■ **STATED PROBLEM 1**:
Recast the records as a Markdown table with the columns Row and Line, giving only the lines starting at the one containing "Click the save floppy disk icon" and ending at the one containing "pos(253,53)", with blank lines and pictures left out.

-- Start of PAGE EXCERPT --

TheBanyanTree: Couples

Margaret R. Kramer margaretkramer at comcast.net
Sun Jun 20 05:31:56 PDT 2010


My husband has been dead for 28 months, yet my brain has not made the
transition to being single.  Its electronic waves still send signals that
I’m married.

I buy groceries for two, although I long since stopped buying Pepsi.  

I come home right after work, just like I always did.  I didn’t want to miss
a moment being with Ray.  Now I’m not missing a single minute being with the
dogs and cats.

When I need to make an important decision, I look for Ray for discussion,
for wisdom, and for guidance.  Of course, I’m disappointed when I don’t see
him, but somehow, I feel like he’s near and he does try to help.  When I
make a bonehead decision, I can almost hear him giving me a raspberry.

But the worst part of being one who does not have the other part is seeing
all the people who do have their other parts.

Everywhere I go there are couples.  Young couples, old couples, May and
December couples, happy couples, fighting couples, and middle aged couples.

And then there’s me. A singleton.  Alone.

I love watching the old couples, the ones who have been together for so many
years, that they don’t have to talk a lot.  A light touch is usually all
they need to do in order let the other one know what they’re thinking.  They
instinctively know what the other wants.  They know each other’s pasts and
presents, and have a feeling of where they’re going in the future.

Ray and I were so close to that couple nirvana.  We had a rhythm to our
lives that didn’t need tireless explanations.

-- End of PAGE EXCERPT --
-- Start of EXTRACTED ENTRIES --

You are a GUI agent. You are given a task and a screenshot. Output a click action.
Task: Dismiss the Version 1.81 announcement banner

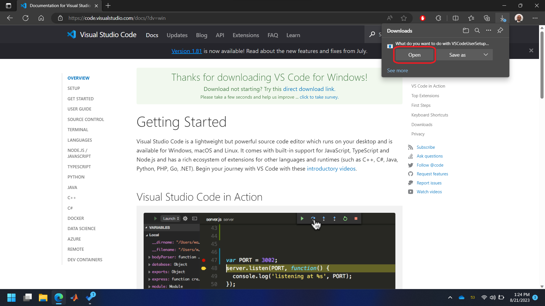pos(531,51)
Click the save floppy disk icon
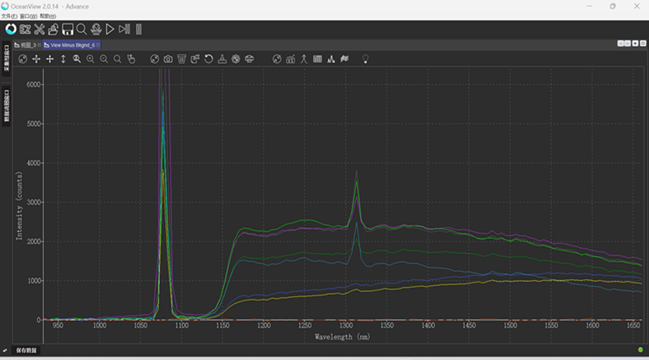This screenshot has height=360, width=649. [68, 30]
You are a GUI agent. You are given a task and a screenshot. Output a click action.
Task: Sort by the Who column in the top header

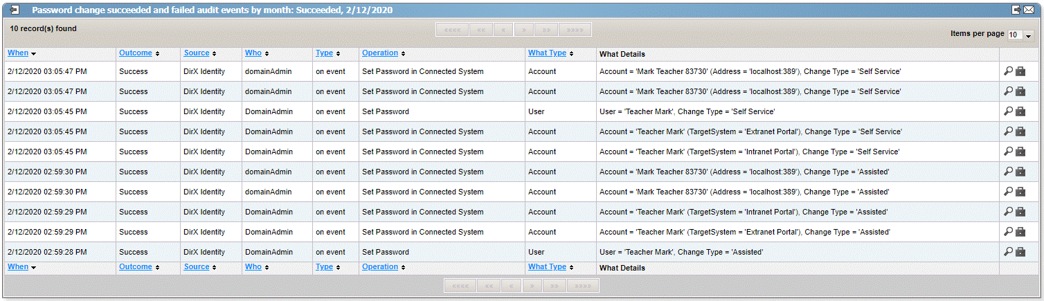pos(253,53)
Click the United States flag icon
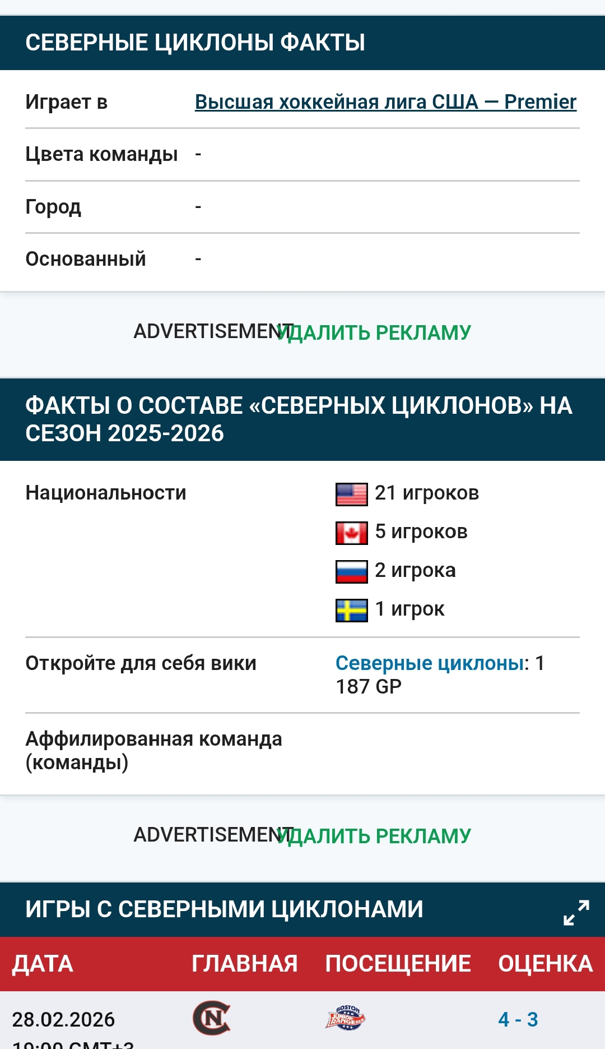This screenshot has width=605, height=1049. coord(351,494)
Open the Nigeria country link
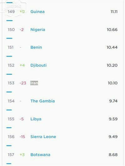Viewport: 125px width, 166px height. pos(38,29)
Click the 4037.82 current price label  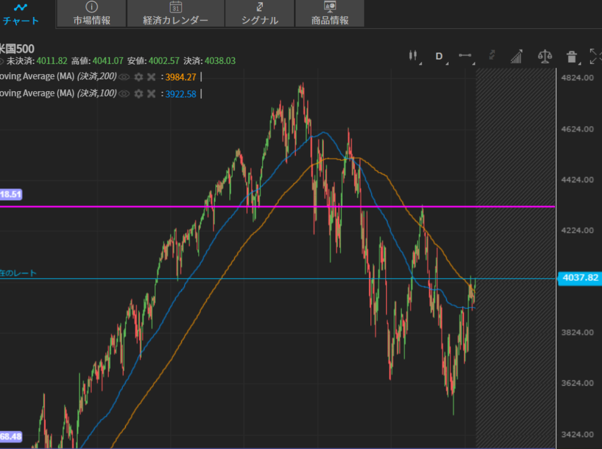pos(580,278)
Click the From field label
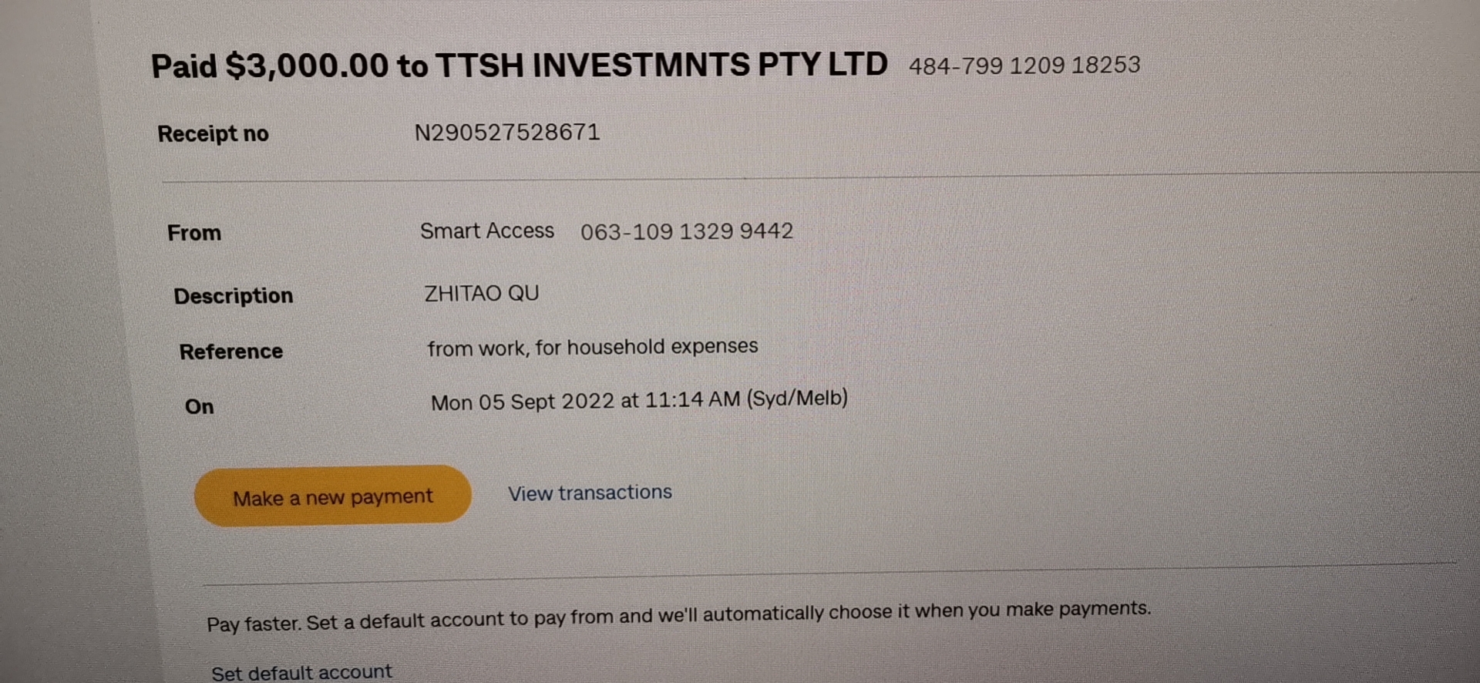Screen dimensions: 1480x683 (194, 233)
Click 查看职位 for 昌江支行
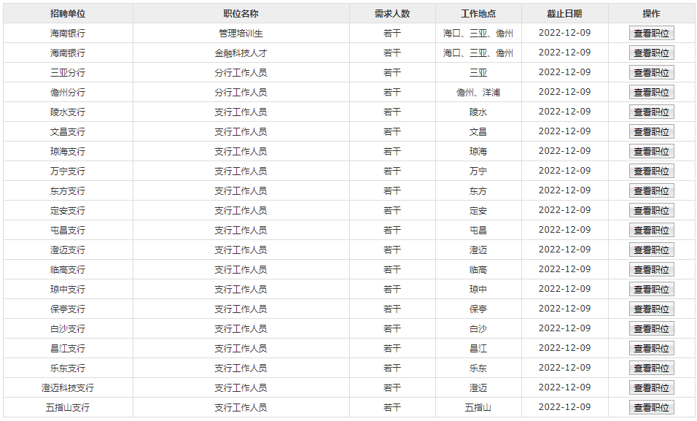The image size is (697, 421). (x=651, y=348)
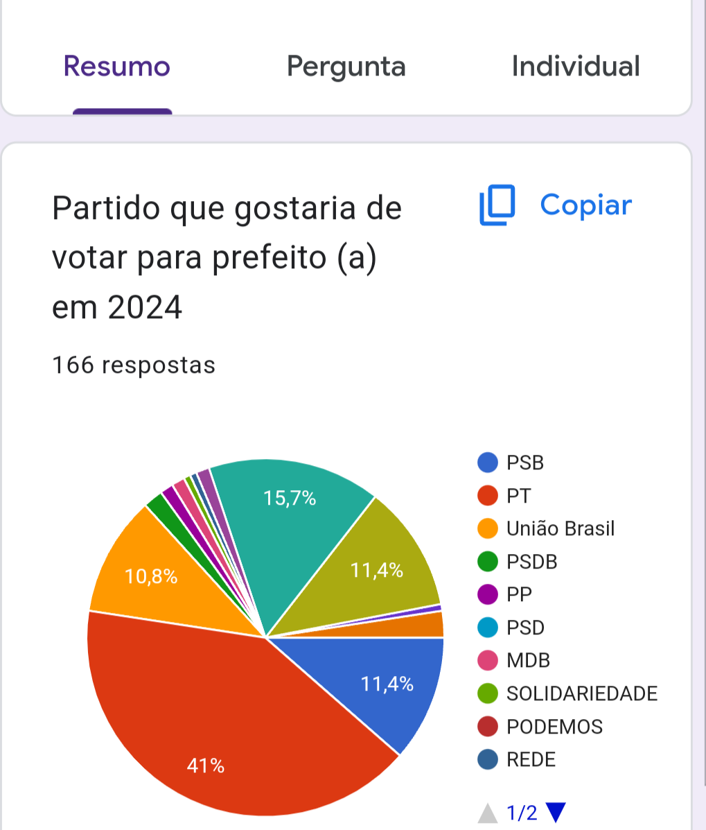Show next legend page with down arrow

[x=556, y=813]
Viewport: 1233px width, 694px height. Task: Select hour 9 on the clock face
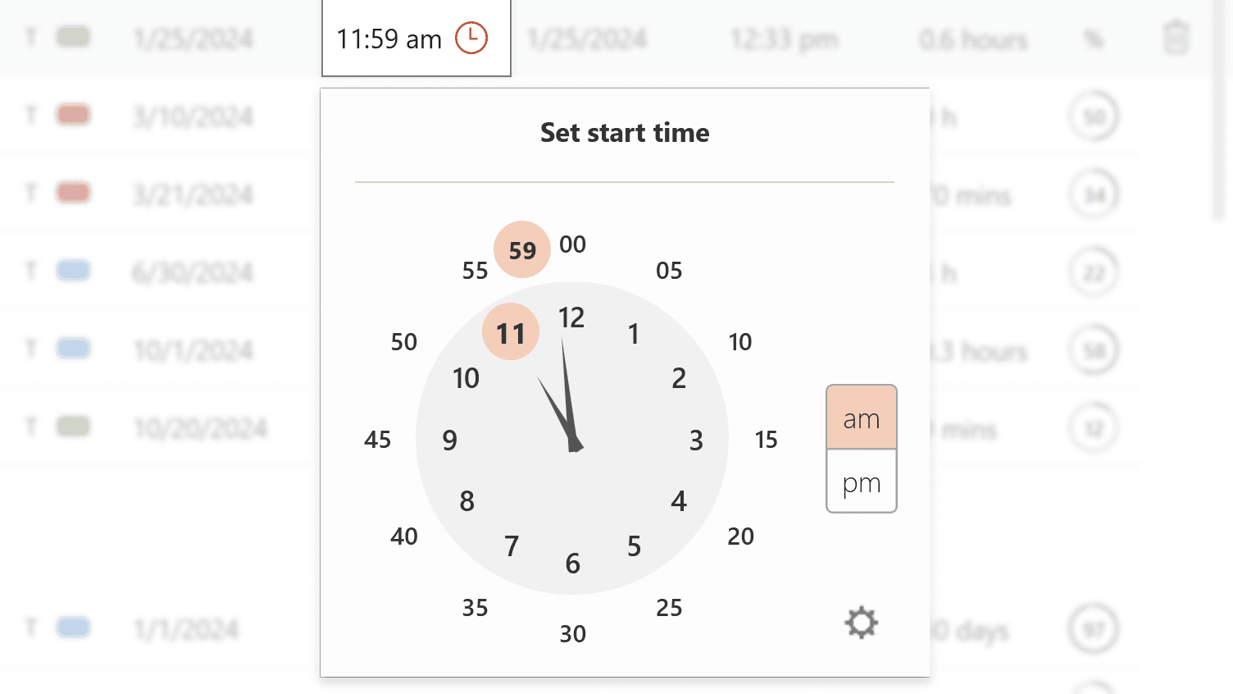[x=448, y=441]
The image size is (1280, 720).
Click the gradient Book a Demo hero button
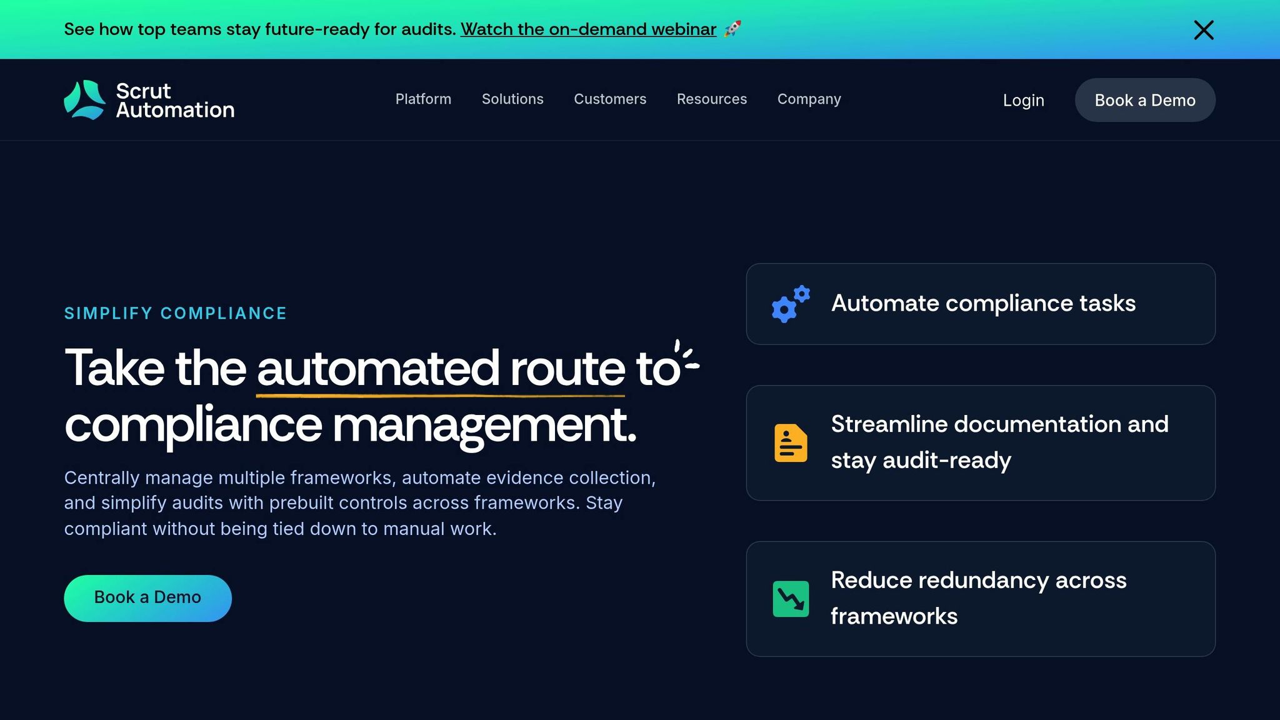click(148, 598)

-- End of EXTRACTED ENTRIES --

■ **STATED PROBLEM 2**:
Repeat the entire Couples post word for word.

■ **RIGHT ANSWER 1**:
| Row | Line |
|---|---|
| 1 | Click the save floppy disk icon |
| 2 | This screenshot has height=360, width=649. [68, 30] |
| 3 | You are a GUI agent. You are given a task and a screenshot. Output a click action. |
| 4 | Task: Sort by the Who column in the top header |
| 5 | pos(253,53) |

■ **RIGHT ANSWER 2**:
TheBanyanTree: Couples

Margaret R. Kramer margaretkramer at comcast.net
Sun Jun 20 05:31:56 PDT 2010


My husband has been dead for 28 months, yet my brain has not made the
transition to being single.  Its electronic waves still send signals that
I’m married.

I buy groceries for two, although I long since stopped buying Pepsi.  

I come home right after work, just like I always did.  I didn’t want to miss
a moment being with Ray.  Now I’m not missing a single minute being with the
dogs and cats.

When I need to make an important decision, I look for Ray for discussion,
for wisdom, and for guidance.  Of course, I’m disappointed when I don’t see
him, but somehow, I feel like he’s near and he does try to help.  When I
make a bonehead decision, I can almost hear him giving me a raspberry.

But the worst part of being one who does not have the other part is seeing
all the people who do have their other parts.

Everywhere I go there are couples.  Young couples, old couples, May and
December couples, happy couples, fighting couples, and middle aged couples.

And then there’s me. A singleton.  Alone.

I love watching the old couples, the ones who have been together for so many
years, that they don’t have to talk a lot.  A light touch is usually all
they need to do in order let the other one know what they’re thinking.  They
instinctively know what the other wants.  They know each other’s pasts and
presents, and have a feeling of where they’re going in the future.

Ray and I were so close to that couple nirvana.  We had a rhythm to our
lives that didn’t need tireless explanations.